> **Records for this exercise**
____________________

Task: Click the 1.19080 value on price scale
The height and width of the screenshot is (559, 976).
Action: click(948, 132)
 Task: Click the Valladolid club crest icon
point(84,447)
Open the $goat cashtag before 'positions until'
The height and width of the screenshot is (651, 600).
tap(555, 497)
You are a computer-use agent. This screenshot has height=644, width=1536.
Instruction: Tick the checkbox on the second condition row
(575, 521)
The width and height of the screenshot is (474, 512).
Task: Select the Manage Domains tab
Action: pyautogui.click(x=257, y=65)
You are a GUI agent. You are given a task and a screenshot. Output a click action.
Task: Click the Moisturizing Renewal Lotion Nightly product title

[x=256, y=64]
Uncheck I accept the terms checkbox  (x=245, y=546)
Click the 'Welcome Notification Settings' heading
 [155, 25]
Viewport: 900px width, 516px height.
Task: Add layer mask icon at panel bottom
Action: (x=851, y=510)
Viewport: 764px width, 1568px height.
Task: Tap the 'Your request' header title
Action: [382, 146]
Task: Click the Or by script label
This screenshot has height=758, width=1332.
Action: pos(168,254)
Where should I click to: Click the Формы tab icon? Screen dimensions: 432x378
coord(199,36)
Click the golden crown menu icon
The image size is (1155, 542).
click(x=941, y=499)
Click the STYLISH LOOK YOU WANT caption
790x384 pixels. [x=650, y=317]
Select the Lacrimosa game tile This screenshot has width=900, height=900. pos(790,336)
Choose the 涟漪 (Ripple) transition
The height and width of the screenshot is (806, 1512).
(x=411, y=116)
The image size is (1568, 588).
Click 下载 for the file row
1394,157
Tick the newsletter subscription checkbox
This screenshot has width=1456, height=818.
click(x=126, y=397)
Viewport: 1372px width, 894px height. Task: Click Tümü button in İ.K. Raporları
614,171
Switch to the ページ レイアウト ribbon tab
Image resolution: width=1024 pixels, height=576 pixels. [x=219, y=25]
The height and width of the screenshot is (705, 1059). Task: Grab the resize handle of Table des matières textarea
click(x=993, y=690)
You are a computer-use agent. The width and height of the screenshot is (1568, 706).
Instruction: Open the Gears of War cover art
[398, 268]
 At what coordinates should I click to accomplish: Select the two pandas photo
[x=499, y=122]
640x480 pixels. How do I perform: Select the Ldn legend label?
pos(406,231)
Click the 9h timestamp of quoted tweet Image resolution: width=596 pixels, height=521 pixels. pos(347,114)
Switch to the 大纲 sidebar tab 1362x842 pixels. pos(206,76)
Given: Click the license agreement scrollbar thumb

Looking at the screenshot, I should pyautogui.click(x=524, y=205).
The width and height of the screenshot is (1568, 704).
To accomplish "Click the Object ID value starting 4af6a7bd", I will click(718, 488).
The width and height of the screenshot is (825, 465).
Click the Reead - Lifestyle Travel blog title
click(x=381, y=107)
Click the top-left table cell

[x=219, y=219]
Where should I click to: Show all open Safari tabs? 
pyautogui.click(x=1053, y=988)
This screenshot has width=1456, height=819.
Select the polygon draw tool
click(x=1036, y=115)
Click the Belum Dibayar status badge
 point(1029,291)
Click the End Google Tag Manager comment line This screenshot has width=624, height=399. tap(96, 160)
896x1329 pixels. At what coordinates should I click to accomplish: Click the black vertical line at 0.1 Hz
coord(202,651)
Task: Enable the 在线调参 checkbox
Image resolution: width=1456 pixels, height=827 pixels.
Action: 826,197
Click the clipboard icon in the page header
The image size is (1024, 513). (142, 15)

____________________

Select each line of the listing above that contains the string "Switch" and copy it out. Capitalization must match.

Switch to the ページ レイアウト ribbon tab
Switch to the 大纲 sidebar tab 1362x842 pixels. pos(206,76)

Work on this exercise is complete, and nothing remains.